--- Dataset ---

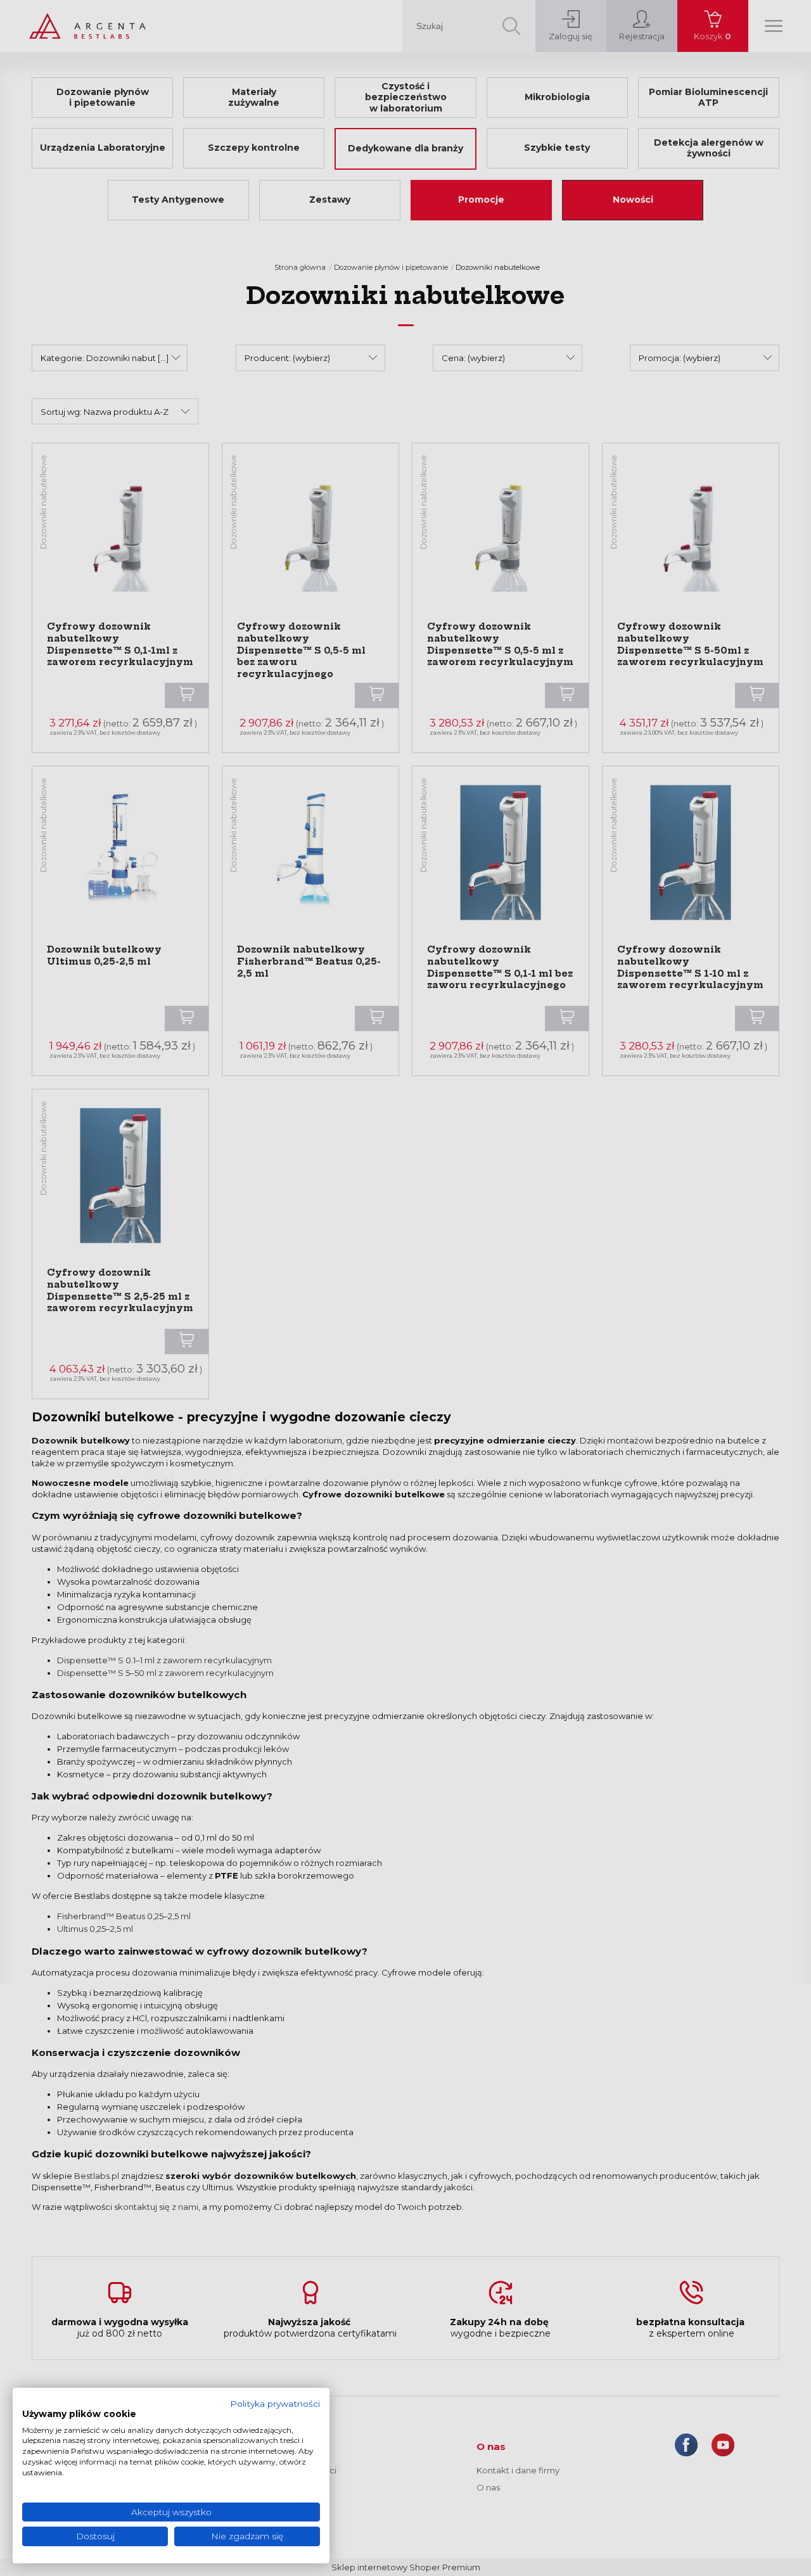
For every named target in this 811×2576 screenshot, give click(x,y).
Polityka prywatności (275, 2404)
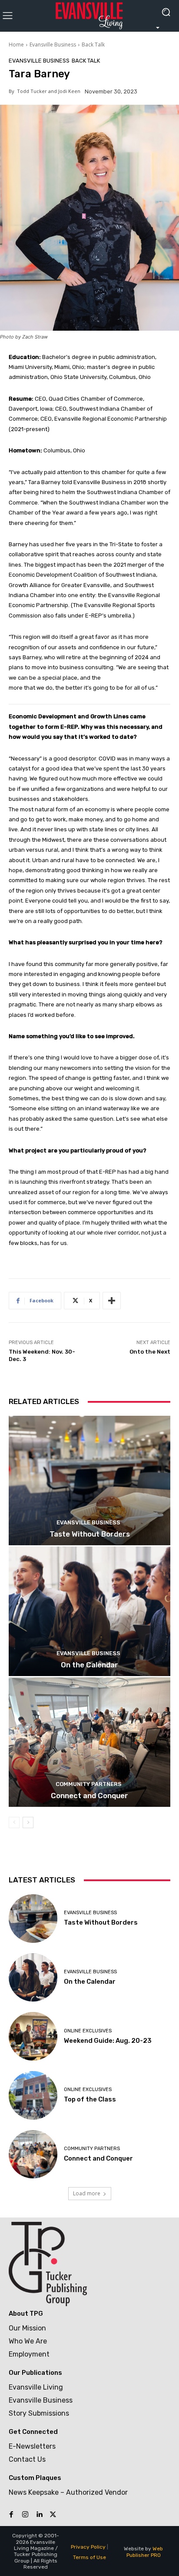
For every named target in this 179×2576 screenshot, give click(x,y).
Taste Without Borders (90, 1534)
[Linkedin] (39, 2515)
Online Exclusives (88, 2030)
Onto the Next (149, 1351)
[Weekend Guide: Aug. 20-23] (33, 2036)
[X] (53, 2515)
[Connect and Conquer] (89, 1742)
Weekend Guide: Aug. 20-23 (108, 2041)
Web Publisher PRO (144, 2552)
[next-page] (28, 1822)
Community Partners (89, 1784)
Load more (86, 2193)
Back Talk (93, 44)
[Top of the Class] (33, 2095)
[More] (112, 1300)
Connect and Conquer (89, 1795)
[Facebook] (11, 2515)
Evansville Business (53, 44)
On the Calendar (89, 1664)
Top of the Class (90, 2099)
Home (16, 44)
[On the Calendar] (89, 1611)
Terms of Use (89, 2557)
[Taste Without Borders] (89, 1480)
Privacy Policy (88, 2547)
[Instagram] (25, 2515)
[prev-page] (14, 1822)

---

- [Task brief]:
Set down, exactly as they stand above, the lines starting with the line with "Onto the Next (149, 1351)" and going on through the line with "Top of the Class (90, 2099)", and no others.

- [Answer section]:
Onto the Next (149, 1351)
[Weekend Guide: Aug. 20-23] (33, 2036)
[X] (53, 2515)
[Connect and Conquer] (89, 1742)
Weekend Guide: Aug. 20-23 (108, 2041)
Web Publisher PRO (144, 2552)
[next-page] (28, 1822)
Community Partners (89, 1784)
Load more (86, 2193)
Back Talk (93, 44)
[Top of the Class] (33, 2095)
[More] (112, 1300)
Connect and Conquer (89, 1795)
[Facebook] (11, 2515)
Evansville Business (53, 44)
On the Calendar (89, 1664)
Top of the Class (90, 2099)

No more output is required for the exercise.